Optimizing pre-trained models
In this section, we used the ResNet-50 v2 (fp32) model from the official TensorFlow models repository saved into the /tmp/resnet directory.
# curl -s https://storage.googleapis.com/download.tensorflow.org/models/official/20181001_resnet/savedmodels/resnet_v2_fp32_savedmodel_NHWC_jpg.tar.gz | tar --strip-components=2 -C /tmp/resnet -xvz
- Saved models can be optimized by using the saved_model_cli script included with the TensorFlow conda package:
# saved_model_cli convert --dir /tmp/resnet/1538687457/ --output_dir /home/user/example/4/ --tag_set serve tensorrt --is_dynamic=True
- Saved models and frozen graphs can also be optimized by using the TensorFlow Python TrtGraphConverter class.
- For saved models, you need to pass in input_saved_model_dir=dir, where dir/saved_model.pb exists.
from tensorflow.python.compiler.tensorrt import trt_convert as trt
# Convert a saved model
converter = trt.TrtGraphConverter(input_saved_model_dir='/tmp/resnet/1538687457/')
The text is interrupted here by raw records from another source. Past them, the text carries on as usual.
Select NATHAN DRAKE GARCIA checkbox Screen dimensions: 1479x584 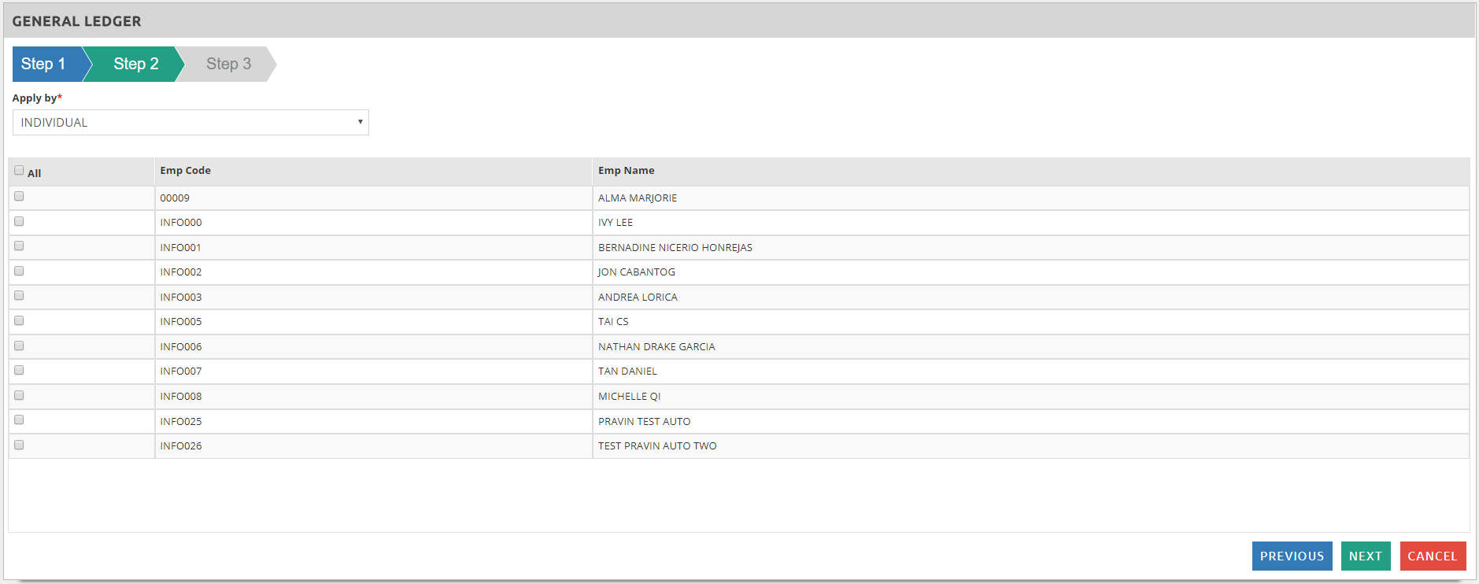(19, 346)
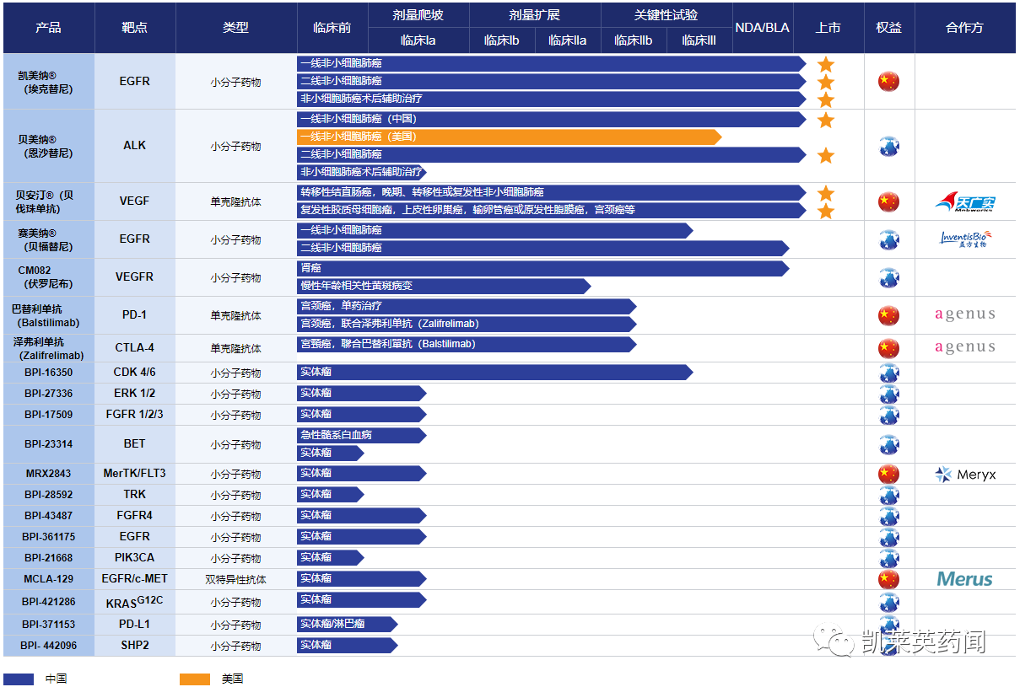The width and height of the screenshot is (1020, 687).
Task: Click the China flag in the 凯美纳 EGFR row
Action: click(888, 82)
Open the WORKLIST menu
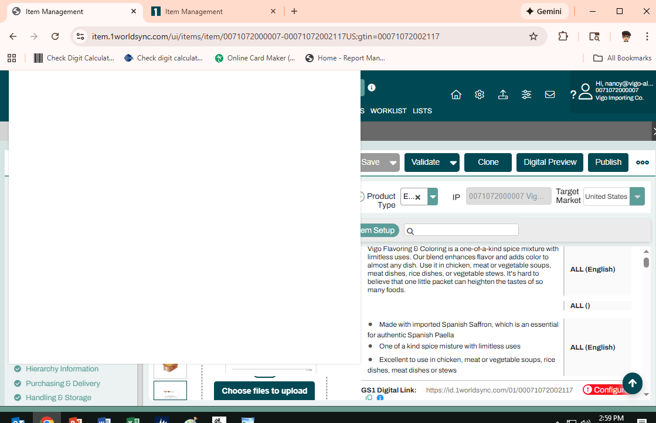 tap(388, 111)
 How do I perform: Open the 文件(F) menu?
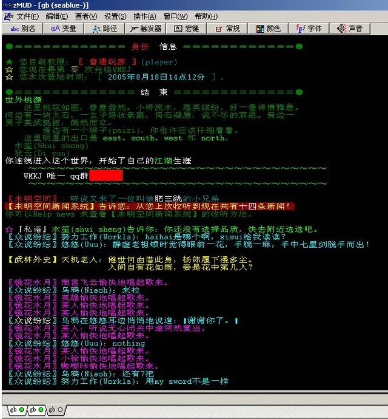(x=28, y=16)
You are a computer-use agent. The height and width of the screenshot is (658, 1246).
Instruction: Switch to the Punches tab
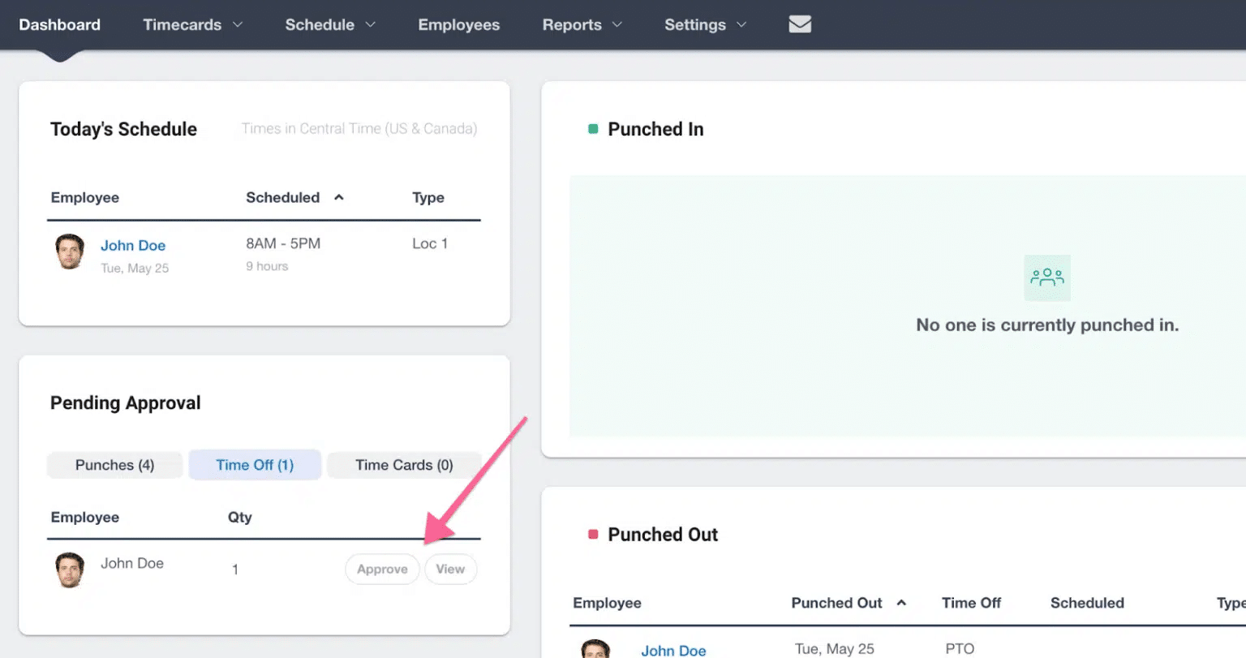(x=114, y=464)
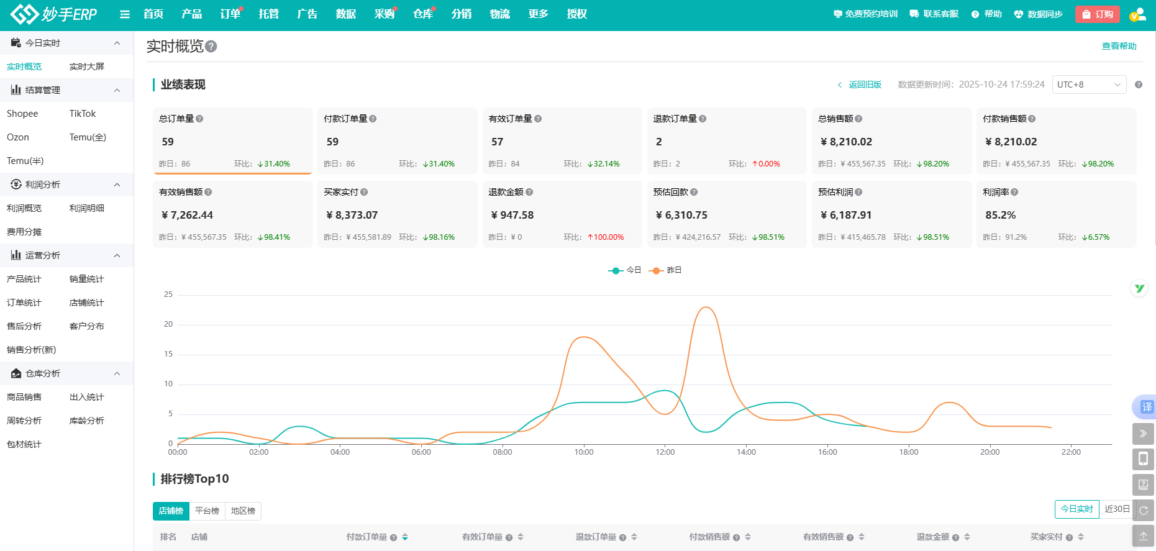
Task: Click the help-book icon in right sidebar
Action: (x=1143, y=485)
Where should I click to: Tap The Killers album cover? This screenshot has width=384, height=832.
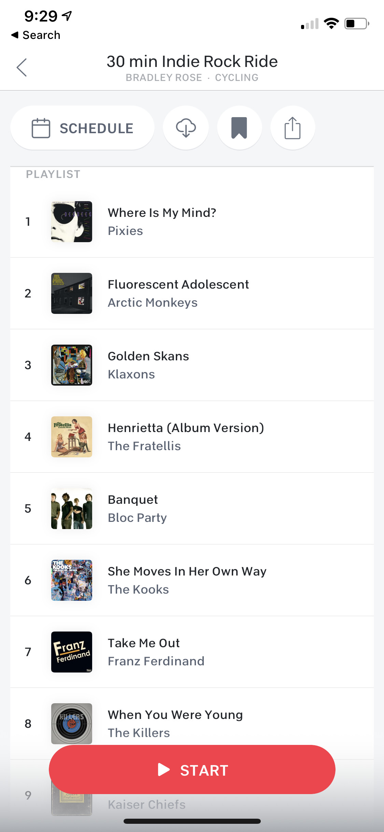coord(72,723)
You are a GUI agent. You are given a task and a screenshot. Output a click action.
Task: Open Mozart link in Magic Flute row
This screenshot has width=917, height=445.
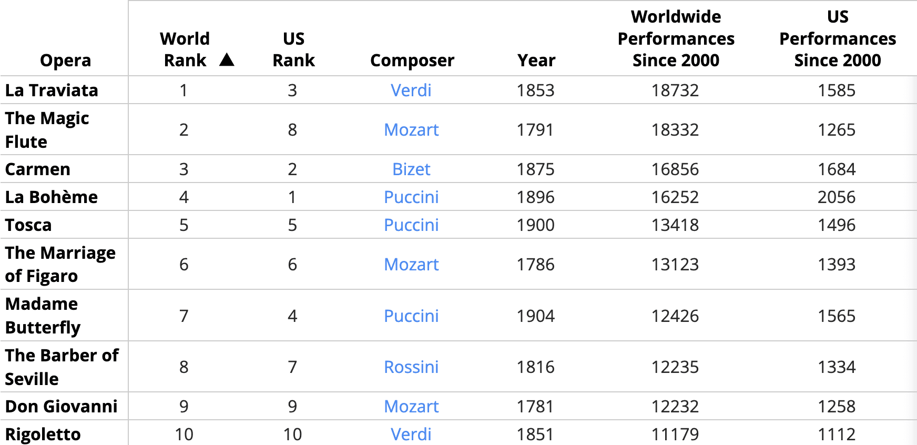[x=411, y=130]
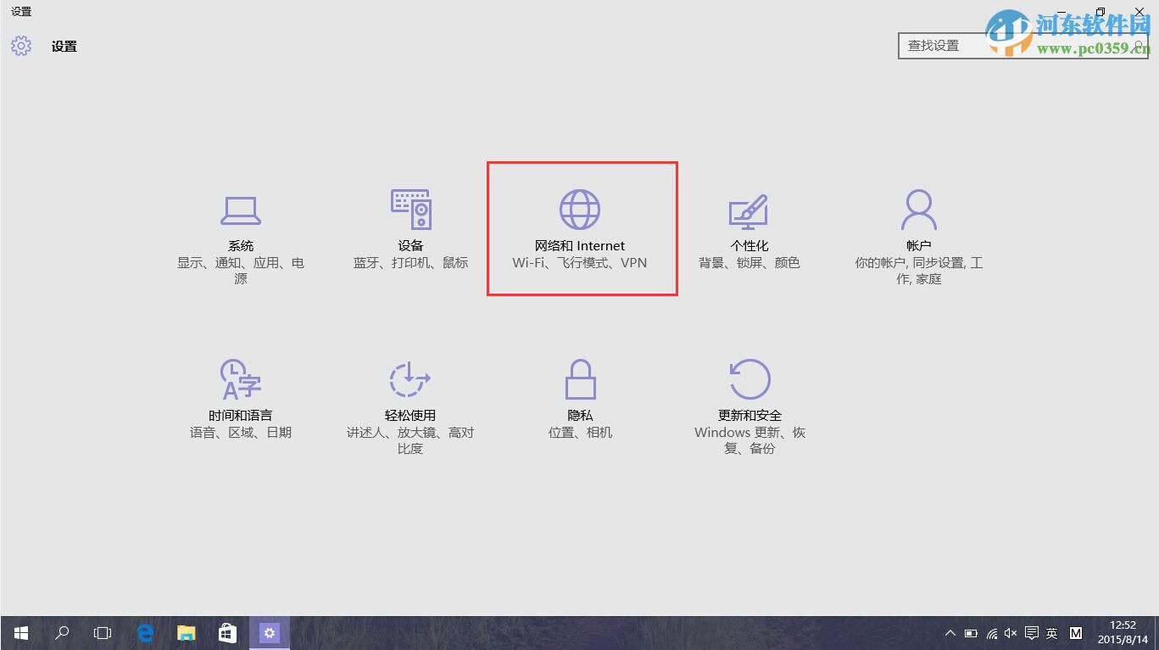Switch the input language indicator showing 英

1051,632
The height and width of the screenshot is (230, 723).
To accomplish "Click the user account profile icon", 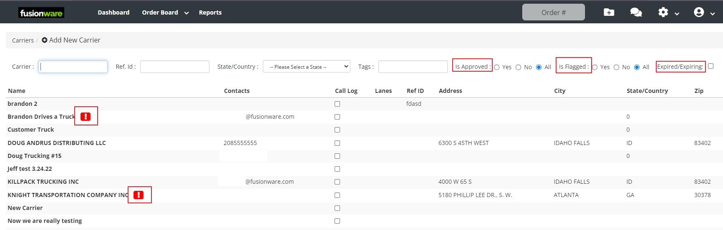I will pyautogui.click(x=699, y=13).
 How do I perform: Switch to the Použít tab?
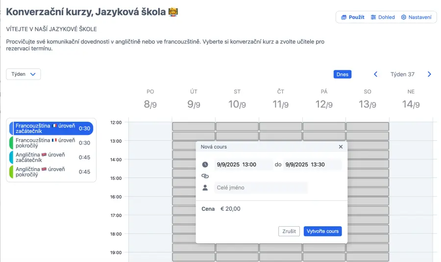(x=353, y=17)
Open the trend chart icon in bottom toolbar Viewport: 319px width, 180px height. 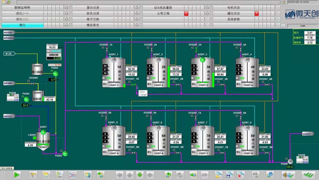73,175
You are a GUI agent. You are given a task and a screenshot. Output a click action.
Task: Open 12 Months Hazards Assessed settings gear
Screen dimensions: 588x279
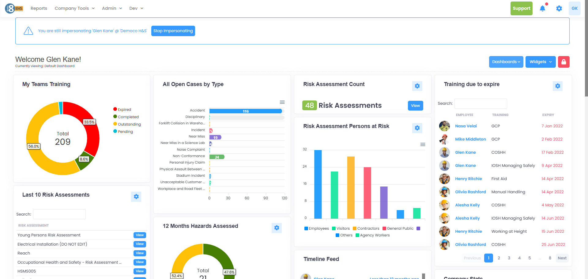click(277, 228)
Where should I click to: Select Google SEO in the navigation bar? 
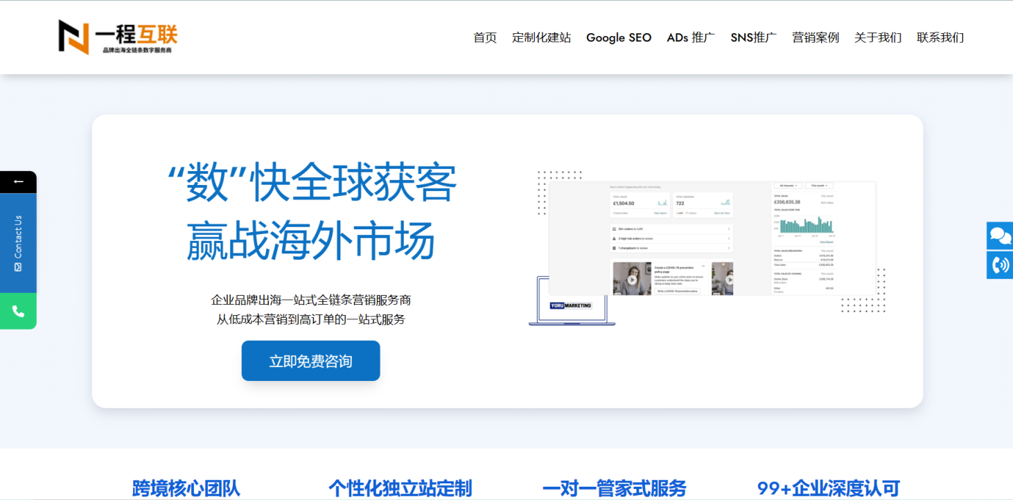619,37
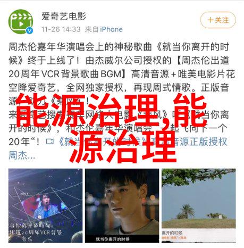Tap the plus sign in 关注 button
This screenshot has width=244, height=248.
pyautogui.click(x=211, y=20)
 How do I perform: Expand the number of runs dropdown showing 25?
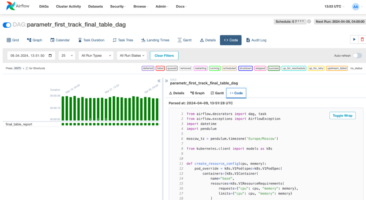pyautogui.click(x=67, y=55)
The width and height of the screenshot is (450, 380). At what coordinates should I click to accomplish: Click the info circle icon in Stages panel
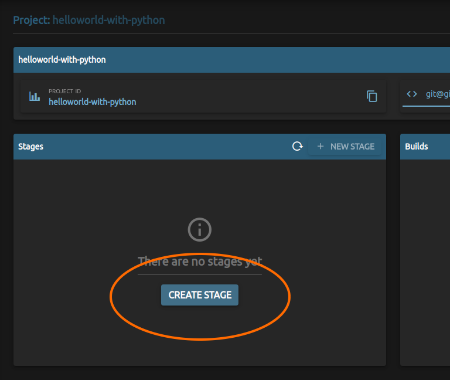(199, 229)
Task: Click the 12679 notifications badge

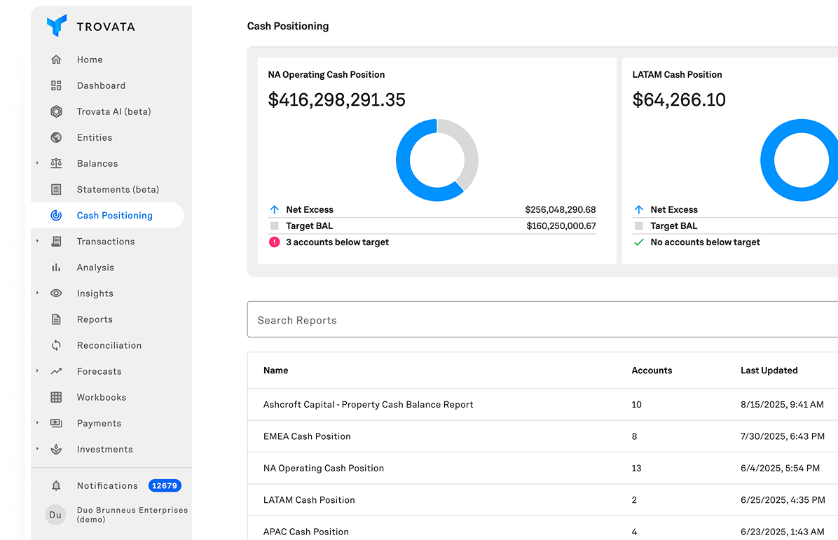Action: 165,486
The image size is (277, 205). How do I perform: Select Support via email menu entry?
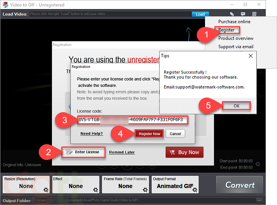(236, 47)
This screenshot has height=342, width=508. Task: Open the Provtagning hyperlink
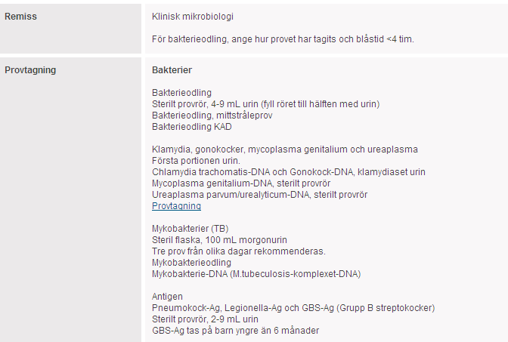point(176,206)
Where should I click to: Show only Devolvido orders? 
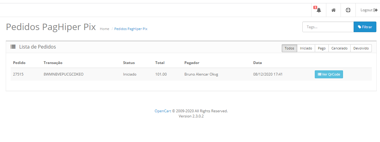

graph_def = converter.convert()
converter.save('/home/user/example/1/')
- For frozen graphs, you need to pass in input_graph_def and nodes_blacklist parameters. nodes_blacklist is a list of output nodes.
Because this example model is in the saved model format, we need to create a frozen graph:
freeze_graph --input_saved_model_dir=/tmp/resnet/1538687457/ --output_graph=/tmp/resnet/frozen_graph.pb --saved_model_tags serve --output_node_names=softmax_tensor
Next, we load the frozen graph into a TensorFlow GraphDef:
import tensorflow as tf
# Load and convert a frozen graph
graph_def = tf.GraphDef()
with tf.gfile.GFile("/tmp/resnet/frozen_graph.pb", 'rb') as f:
graph_def.ParseFromString(f.read())
Finally, we optimize the frozen graph using TensorRT:
from tensorflow.python.compiler.tensorrt import trt_convert as trt
converter = trt.TrtGraphConverter(input_graph_def=graph_def, nodes_blacklist=['softmax_tensor'])
graph_def = converter.convert()
converter.save('/home/user/example/2/')
- When using INT8 precision mode, an additional calibration step is required to finish the optimization. The calibration data set should be representative of the problem data set. For information about INT8 calibration see NVIDIA’s 8-bit Inference with TensorRT.
# Get calibration data
import requests
IMAGE_URL = 'https://tensorflow.org/images/blogs/serving/cat.jpg'
data = requests.get(IMAGE_URL, stream=True).content
# Convert and calibrate model
from tensorflow.python.compiler.tensorrt import trt_convert as trt
import numpy as np
converter = trt.TrtGraphConverter(input_saved_model_dir='/tmp/resnet/1538687457/', precision_mode='INT8')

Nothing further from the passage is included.